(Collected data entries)

+--

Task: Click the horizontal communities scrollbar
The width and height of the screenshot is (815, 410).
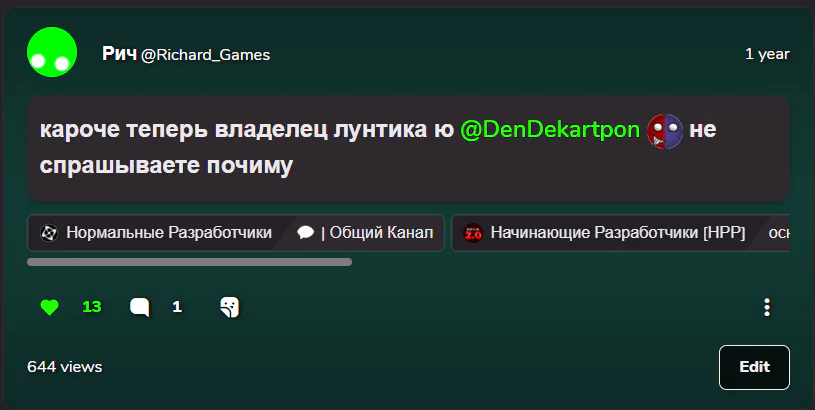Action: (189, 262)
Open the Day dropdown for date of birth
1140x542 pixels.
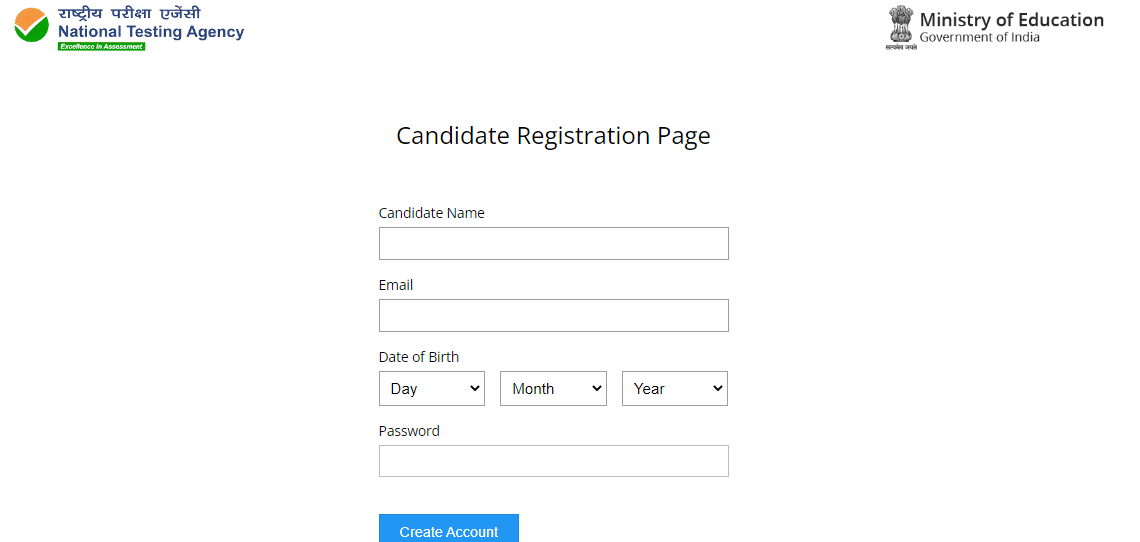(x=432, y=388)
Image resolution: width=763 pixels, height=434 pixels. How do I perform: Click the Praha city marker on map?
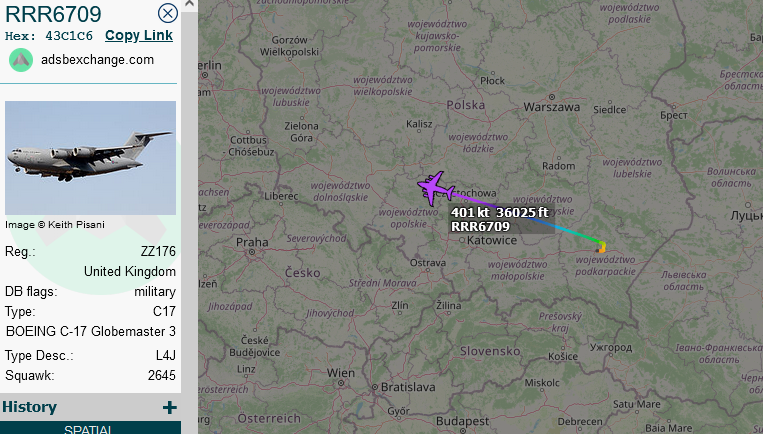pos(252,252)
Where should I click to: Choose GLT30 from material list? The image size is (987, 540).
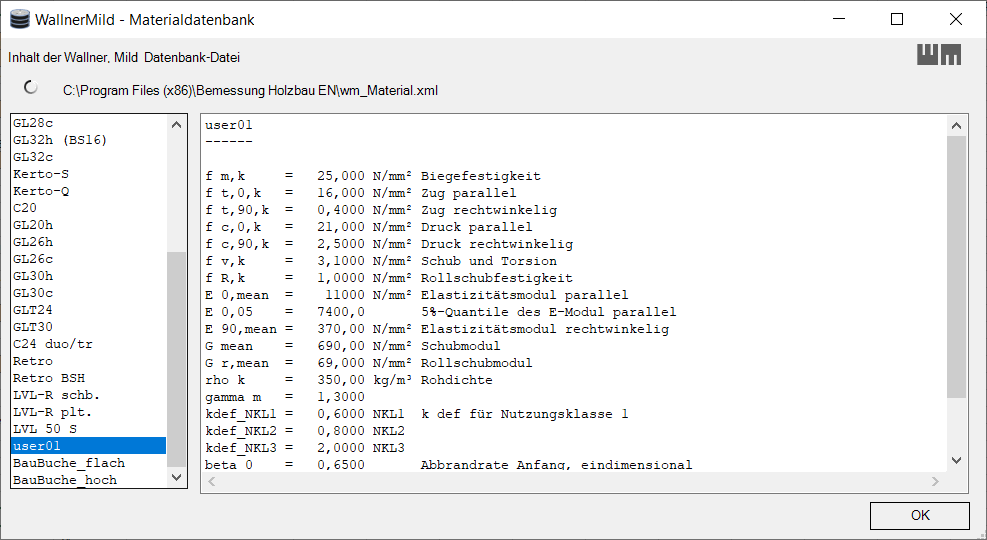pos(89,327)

+--

* WORK TO BE COMPLETED *
Return every line above word for word, minus images.

* SOLVED PROBLEM *
Task: Click the horizontal communities scrollbar
The width and height of the screenshot is (815, 410).
Action: (189, 262)
Open the Day dropdown for date of birth
1140x542 pixels.
(x=432, y=388)
Image resolution: width=763 pixels, height=434 pixels. How do I perform: Click the Praha city marker on map?
pos(252,252)
Where should I click to: Choose GLT30 from material list? The image size is (987, 540).
pos(89,327)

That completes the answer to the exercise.